▶ PAGE EXCERPT
Thursday, March 26, 2015

One Direction, Plane Crashes, and why it's okay to care about both.

Admit it, you're a tiny bit sad to see him go.
As some of you may have seen on CNN Breaking News (I don't think they actually covered it, but I wouldn't be surprised), Zayn from One Direction has decided to leave the boy band. While 13-year-old, hearts all over the world have been breaking the rest of the populace has generally been disgusted at the fact that anyone could be concerned about boy band news at a time when planes are being intentionally crashed into mountains and hundreds of woman have been taken captive. Though it makes sense to see this as an example of how loathsome the younger generation is, that is really missing a much bigger point that this shows.

Now bear with me, but sometimes we need a boy band potentially breaking up to be the worst thing to happen to us today. Every day there are upwards of 7 billion different lives playing out. Their day is sometimes boring, sad, happy, interesting, wonderful, devastating, average, a whole multitude of things that make up their individual life. Now imagine trying to care about every single of those lives, the good, the bad, the plain.

You have hopefully realized that you can't. It's impossible to care about everything and every single person around you no matter how empathic you are. In fact, it's emotionally exhausting trying to care about all of those things. Depending on your specific situation, you may be carrying around your own set of emotional baggage with that also.

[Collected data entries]

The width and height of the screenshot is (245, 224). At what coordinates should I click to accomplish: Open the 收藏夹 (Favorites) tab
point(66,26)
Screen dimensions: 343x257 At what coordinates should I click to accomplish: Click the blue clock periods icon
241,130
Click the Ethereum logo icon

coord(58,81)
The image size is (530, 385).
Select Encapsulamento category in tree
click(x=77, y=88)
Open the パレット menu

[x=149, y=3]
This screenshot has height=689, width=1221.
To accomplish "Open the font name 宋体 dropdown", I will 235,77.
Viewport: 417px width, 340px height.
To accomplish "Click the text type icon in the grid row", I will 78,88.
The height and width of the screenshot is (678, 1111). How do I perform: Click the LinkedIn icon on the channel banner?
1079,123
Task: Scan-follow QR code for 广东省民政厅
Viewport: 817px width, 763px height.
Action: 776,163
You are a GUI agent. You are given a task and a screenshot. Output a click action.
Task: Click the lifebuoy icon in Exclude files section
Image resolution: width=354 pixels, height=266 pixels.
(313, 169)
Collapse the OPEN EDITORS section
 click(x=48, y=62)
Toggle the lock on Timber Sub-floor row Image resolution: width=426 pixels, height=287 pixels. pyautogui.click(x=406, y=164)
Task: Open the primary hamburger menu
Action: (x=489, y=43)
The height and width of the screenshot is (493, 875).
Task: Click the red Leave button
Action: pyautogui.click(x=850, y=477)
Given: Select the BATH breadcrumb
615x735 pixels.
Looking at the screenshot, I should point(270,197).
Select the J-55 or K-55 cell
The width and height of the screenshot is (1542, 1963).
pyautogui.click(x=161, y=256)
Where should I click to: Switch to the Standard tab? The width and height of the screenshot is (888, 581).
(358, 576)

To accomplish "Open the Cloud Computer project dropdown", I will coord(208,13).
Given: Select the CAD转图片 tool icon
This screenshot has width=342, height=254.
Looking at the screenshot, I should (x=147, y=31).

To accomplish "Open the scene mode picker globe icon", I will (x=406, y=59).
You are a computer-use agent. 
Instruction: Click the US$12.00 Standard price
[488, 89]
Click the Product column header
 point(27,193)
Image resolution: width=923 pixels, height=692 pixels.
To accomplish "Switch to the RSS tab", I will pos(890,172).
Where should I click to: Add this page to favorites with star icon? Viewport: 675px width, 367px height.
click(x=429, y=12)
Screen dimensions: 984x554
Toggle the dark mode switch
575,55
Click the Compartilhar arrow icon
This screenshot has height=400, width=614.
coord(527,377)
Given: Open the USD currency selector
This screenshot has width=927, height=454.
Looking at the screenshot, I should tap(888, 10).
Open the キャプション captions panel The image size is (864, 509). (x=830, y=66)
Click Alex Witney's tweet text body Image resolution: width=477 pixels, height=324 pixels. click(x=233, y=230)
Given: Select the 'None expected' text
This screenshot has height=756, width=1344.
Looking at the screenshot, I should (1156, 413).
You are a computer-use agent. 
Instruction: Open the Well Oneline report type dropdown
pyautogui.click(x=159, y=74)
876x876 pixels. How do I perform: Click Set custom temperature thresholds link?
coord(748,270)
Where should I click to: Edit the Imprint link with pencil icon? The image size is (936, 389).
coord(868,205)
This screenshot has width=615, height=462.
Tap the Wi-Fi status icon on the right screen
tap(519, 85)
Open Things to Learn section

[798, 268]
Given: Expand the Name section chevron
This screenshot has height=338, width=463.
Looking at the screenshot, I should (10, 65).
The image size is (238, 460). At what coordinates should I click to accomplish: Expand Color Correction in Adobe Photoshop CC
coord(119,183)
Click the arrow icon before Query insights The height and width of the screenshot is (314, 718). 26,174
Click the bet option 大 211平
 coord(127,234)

▶ WORK TASK
Rewrite the post from "Thursday, March 26, 2015" to "that this shows.", swapping "boy band" for "pop group".

▶ SOLVED EXERCISE
Thursday, March 26, 2015

One Direction, Plane Crashes, and why it's okay to care about both.

Admit it, you're a tiny bit sad to see him go.
As some of you may have seen on CNN Breaking News (I don't think they actually covered it, but I wouldn't be surprised), Zayn from One Direction has decided to leave the pop group. While 13-year-old, hearts all over the world have been breaking the rest of the populace has generally been disgusted at the fact that anyone could be concerned about pop group news at a time when planes are being intentionally crashed into mountains and hundreds of woman have been taken captive. Though it makes sense to see this as an example of how loathsome the younger generation is, that is really missing a much bigger point that this shows.